Action item =
Among the lines of the records, find all that carry the word "computer" and copy them.

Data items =
↓
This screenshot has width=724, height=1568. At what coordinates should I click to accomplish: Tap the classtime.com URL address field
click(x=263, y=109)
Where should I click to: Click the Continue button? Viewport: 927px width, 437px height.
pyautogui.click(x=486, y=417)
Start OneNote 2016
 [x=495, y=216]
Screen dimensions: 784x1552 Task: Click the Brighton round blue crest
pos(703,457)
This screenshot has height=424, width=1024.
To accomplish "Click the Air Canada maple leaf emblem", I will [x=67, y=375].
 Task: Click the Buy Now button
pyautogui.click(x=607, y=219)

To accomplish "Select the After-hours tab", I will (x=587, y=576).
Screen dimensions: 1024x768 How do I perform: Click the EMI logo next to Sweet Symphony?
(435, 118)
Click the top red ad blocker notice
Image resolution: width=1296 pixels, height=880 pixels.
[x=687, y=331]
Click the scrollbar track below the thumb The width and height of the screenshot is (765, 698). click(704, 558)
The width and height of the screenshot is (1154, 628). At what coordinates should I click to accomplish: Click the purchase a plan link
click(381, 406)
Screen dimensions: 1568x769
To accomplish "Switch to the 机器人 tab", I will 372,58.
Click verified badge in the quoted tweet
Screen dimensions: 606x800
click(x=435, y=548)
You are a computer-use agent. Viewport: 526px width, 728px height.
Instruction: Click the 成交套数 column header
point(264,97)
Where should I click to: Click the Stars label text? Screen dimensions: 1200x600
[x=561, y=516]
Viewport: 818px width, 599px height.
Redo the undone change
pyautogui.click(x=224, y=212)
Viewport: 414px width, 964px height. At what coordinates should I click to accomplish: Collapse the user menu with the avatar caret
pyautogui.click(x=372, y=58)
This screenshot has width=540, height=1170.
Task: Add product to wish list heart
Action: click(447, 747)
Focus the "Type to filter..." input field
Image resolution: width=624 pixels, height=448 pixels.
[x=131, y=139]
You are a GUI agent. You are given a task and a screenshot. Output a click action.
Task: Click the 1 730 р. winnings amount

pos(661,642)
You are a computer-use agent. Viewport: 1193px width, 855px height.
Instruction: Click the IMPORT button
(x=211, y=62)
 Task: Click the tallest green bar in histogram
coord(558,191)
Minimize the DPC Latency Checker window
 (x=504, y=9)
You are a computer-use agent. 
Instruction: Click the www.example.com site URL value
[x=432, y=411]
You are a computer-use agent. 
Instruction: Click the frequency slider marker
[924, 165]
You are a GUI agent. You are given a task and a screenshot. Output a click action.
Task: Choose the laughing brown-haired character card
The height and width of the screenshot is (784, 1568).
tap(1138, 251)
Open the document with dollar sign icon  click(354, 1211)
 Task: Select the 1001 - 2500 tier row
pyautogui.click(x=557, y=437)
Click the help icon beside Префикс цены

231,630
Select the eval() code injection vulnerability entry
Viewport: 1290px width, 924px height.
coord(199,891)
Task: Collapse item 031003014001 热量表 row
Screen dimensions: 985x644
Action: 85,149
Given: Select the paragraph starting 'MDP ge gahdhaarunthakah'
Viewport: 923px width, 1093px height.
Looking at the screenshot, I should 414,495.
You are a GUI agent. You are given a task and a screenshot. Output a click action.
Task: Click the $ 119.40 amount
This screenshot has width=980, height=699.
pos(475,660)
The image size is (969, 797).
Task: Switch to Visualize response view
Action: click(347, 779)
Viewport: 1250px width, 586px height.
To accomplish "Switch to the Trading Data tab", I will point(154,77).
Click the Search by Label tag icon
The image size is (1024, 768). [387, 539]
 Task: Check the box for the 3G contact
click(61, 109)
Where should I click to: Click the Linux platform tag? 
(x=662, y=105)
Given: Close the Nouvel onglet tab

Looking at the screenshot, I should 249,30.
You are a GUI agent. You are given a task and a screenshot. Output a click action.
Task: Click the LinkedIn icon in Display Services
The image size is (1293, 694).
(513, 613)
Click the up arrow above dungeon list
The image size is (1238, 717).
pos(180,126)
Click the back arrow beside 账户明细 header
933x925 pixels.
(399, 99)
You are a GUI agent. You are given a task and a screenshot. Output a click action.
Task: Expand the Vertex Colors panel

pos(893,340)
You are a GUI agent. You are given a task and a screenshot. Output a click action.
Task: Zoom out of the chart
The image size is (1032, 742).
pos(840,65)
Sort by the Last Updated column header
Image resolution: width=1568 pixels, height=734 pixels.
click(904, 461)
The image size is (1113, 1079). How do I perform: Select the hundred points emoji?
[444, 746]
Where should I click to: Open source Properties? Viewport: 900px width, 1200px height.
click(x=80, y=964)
↑
Output for this exercise =
You are a computer-use agent. Viewport: 526px width, 728px height.
You are a computer-use agent. Viewport: 1193px width, 855px height.
You are a computer-use agent. 
You are a computer-use agent. 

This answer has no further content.